It’s a pretty gratifying set-up, this Union County Writer-in-Residence lifestyle. Without the commitment of teaching the college class, I’m finding that I genuinely have a lot of time on my hands. Effectively, that’s what being a WIR is all about—when you’re on, you’re 110% teacher; when you’re off, you’re 110% artist.
I spent some time with the 6th graders at Imbler Elementary School and a few more sessions at Elgin High School, wrapping up their intro to flash fiction. Since this is just a pilot program, they only get a taste, but I was still able to offer a few generative prompts and time for in-class sharing.
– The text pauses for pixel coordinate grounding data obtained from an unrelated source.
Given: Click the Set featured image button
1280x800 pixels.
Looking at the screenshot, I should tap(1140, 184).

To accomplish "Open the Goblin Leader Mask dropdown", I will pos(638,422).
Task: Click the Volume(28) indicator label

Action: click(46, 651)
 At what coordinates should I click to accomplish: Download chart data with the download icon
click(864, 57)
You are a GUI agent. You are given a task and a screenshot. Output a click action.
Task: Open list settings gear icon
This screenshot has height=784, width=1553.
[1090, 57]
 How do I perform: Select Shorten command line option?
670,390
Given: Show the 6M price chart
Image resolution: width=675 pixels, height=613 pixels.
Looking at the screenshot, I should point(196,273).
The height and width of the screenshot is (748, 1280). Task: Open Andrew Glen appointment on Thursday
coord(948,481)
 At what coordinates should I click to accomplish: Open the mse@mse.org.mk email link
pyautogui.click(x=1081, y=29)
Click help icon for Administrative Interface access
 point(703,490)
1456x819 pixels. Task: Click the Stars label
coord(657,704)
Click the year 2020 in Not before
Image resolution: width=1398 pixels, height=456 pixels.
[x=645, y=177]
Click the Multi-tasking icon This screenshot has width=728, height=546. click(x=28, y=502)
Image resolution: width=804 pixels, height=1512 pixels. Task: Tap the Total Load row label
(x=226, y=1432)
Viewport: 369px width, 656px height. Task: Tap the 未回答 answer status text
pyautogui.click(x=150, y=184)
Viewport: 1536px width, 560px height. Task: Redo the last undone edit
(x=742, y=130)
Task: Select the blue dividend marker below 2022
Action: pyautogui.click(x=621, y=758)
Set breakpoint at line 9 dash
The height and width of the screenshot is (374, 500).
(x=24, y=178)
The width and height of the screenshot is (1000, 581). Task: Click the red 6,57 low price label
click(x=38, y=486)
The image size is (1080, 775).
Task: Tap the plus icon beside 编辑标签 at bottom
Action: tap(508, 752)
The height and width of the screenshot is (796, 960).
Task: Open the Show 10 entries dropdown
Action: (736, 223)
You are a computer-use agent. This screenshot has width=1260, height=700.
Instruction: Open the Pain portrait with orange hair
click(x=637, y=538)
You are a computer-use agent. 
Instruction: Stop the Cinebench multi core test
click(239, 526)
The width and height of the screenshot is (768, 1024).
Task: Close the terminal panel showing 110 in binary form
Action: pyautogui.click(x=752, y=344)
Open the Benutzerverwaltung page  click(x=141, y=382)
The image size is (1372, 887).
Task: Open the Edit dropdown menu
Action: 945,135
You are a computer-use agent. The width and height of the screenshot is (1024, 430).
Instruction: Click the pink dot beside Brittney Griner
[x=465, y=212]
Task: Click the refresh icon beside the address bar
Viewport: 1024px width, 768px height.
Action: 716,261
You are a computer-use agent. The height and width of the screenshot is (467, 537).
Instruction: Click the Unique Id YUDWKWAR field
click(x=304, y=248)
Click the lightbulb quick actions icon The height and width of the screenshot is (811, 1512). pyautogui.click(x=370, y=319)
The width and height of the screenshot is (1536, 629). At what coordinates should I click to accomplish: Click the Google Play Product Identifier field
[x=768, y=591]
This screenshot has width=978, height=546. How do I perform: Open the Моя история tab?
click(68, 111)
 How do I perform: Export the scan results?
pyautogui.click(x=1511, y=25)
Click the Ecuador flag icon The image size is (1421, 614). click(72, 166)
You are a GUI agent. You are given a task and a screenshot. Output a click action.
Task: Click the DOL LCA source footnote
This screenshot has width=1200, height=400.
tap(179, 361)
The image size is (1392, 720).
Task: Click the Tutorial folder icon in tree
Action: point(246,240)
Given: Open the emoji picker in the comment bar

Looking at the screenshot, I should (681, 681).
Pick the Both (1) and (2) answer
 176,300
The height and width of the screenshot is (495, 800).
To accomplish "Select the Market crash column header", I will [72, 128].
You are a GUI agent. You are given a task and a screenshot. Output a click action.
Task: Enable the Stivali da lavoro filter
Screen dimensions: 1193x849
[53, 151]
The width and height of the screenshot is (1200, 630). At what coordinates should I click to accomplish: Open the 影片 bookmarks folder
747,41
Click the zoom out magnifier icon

One class had only one female student and the rest males. Here’s a few of the budding writers anxiously waiting for the class bell to ring:
Meantime, more rejections have come in. The Naval Institute Press (they published Hunt for Red October) sent perhaps the nicest rejection letter I’ve ever received. They loved the writing, they said, and believed in its merit and quality. But they weren’t sure how to market the book successfully, and in a market where taking risks can kill a publisher, they weren’t prepared to take on that burden. Frank, but much appreciated after the recent slough of form rejection letters.
I spent the first half of the week fulfilling WIR and editorial duties. The second half was devoted to finding an agent, and thanks to the boatload of email responses and wi-fi access, I now have a list of 16 NY agents I’m going to query. Feels daunting, in a way, but at least I have somewhere to start. Let the querying begin!